My diagnosis came on much like it does for many other young women. During high school, I began to notice an increasing amount of chest pain, a racing heartbeat, and shortness of breath. Characteristic of a developing adolescent, I denied that these symptoms were abnormal. I attributed my inability to breathe and instances of passing out as being out of shape. However, after a year of tests, hospital visits, and appointments with doctors and specialists, I was diagnosed with Primary Pulmonary Hypertension.
As a senior in high school preparing to leave for college, the diagnosis was devastating. Even though my doctor gave me the green light to go away to college and a positive long-term prognosis, I began to find that the emotional toll of having a progressive disease was more difficult than its physical manifestations. Even though I attempted to cope with the anxiety that stemmed from my diagnosis with PH, it began to extend to other aspects of my life. I began to doubt what I could make of and do in my future, and this doubt precipitated new insecurities.
Although there wasn’t a dramatic turning point, the woman with PH I am now is a stark contrast from that newly diagnosed teenager. I changed the way I took care of myself. I began to eat healthier by eliminating junk and adding fresh produce to my daily diet. I also started practicing yoga and working out. Of course, my workouts are modified. I’m not running miles upon miles or doing intense cardio, and probably never will. But I keep a consistent schedule of yoga and lead a rock-climbing and yoga club for my students at the school I teach. I do what I can, and I’m certainly doing much more than I ever thought would be possible after receiving my initial diagnosis
This past summer I spent 6 weeks in Europe. I climbed Mount Vesuvius, a large volcano in Italy, climbed over 600 stairs to the top of a church in Florence, hiked in the Alps, and visited 6 countries. The people with me understood that although I said yes to every adventure, I was going to do it at my own pace. When I climbed Mount Vesuvius, I stopped a little at first, but as the altitude increased, I had to stop every few steps. In our group, I was the very last person to make it to the crater and I didn’t care. I was only focused on completing my journey to the top no matter how long it took me.

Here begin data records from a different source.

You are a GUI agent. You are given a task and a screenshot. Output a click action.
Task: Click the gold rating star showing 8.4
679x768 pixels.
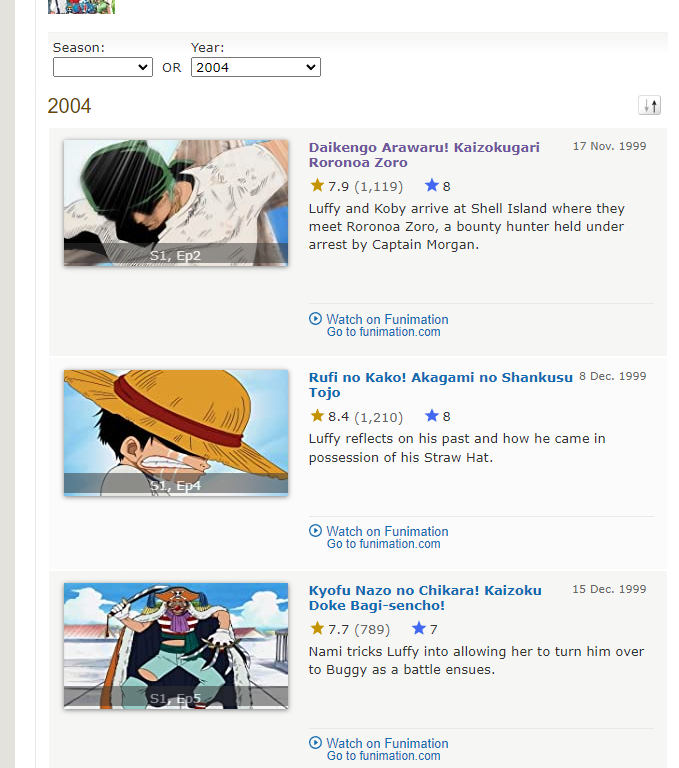pos(317,416)
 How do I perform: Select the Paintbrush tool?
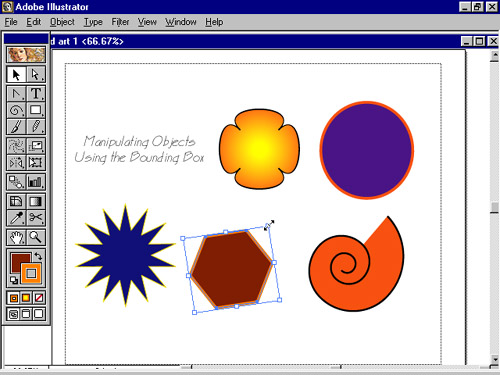16,126
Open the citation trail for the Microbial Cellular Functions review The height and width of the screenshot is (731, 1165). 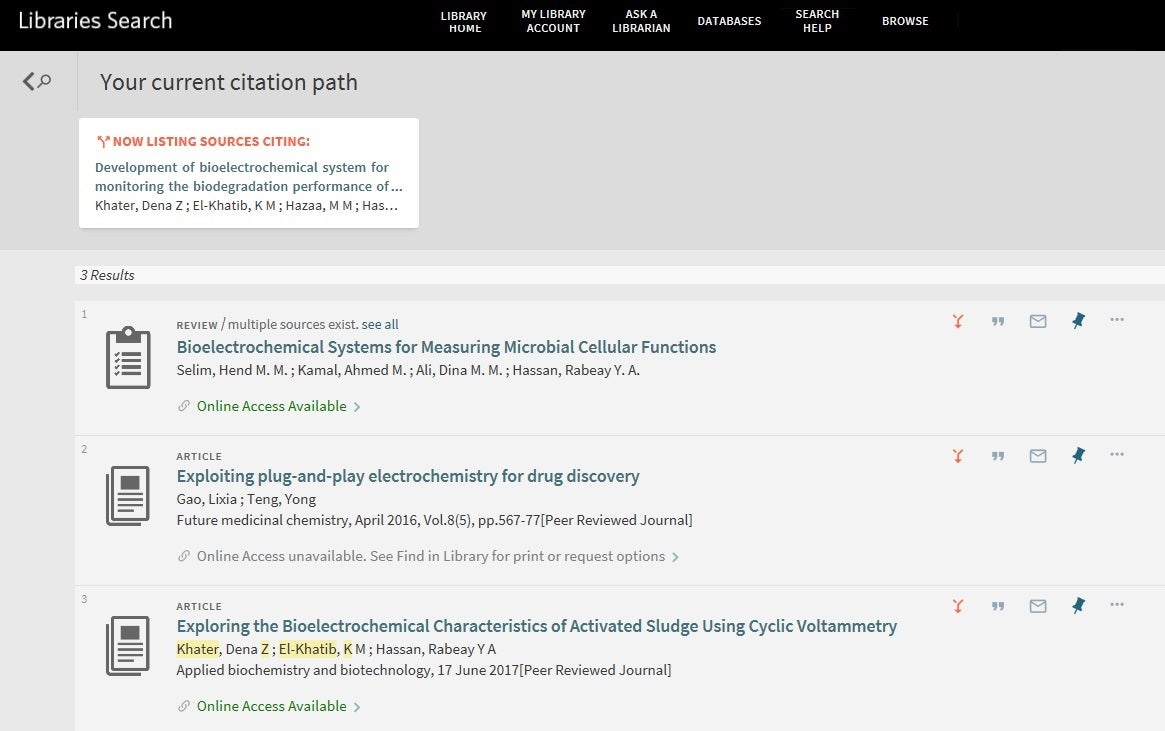pyautogui.click(x=958, y=320)
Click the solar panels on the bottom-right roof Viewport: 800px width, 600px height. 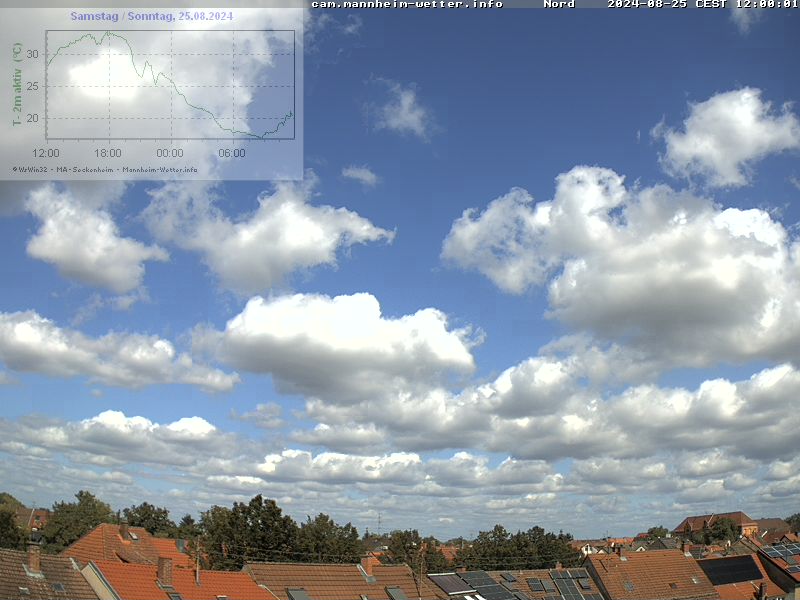click(730, 570)
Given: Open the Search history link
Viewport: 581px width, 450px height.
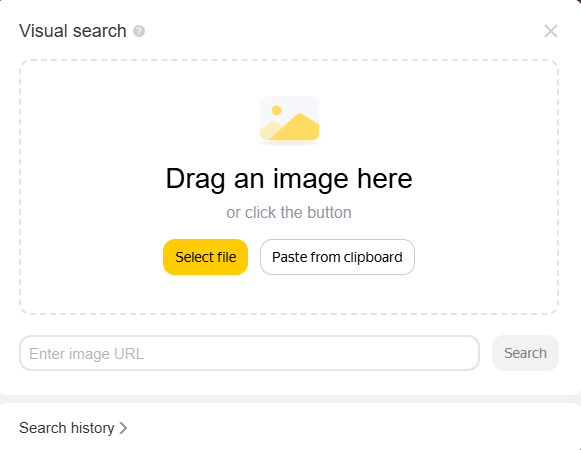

Now a decade into my journey with Pulmonary Hypertension, I’m currently in the process of planning a trip this winter to Zambia, Africa. Disease or not, everyone has one life. Dwelling on what will or will not happen will only cause unnecessary worries. Had I never broken free from my initial doubts or my perceived, grim outlook on my future, I know that I never would have taken the chance to start yoga, or to attempt an ambitious climb to the top of a volcano. However, I was allowed to do both of these things, and I will continue to experience life, because I am committed to doing the absolute most that I can with my disability. I will not allow Pulmonary Hypertension – or the psychological toll that comes along with it - to take away my potential and the opportunities that come my way.